* [Problem requirements]
Return each line in the records below that contains the word "should". Case counts.

* [Data to process]
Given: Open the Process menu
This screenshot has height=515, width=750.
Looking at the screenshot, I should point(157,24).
...
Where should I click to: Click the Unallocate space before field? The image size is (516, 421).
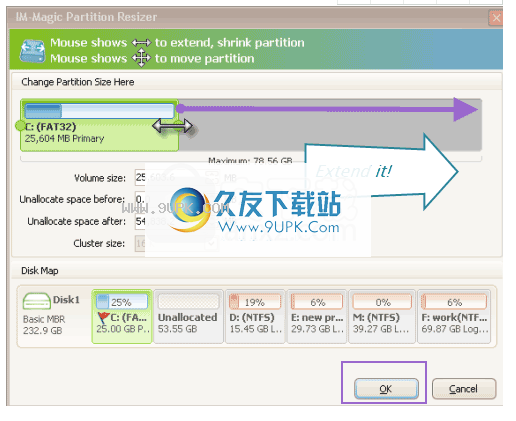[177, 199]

* [Task output]
Looking at the screenshot, I should point(157,24).
Where should I click to: Click the Unallocate space before field? The image size is (516, 421).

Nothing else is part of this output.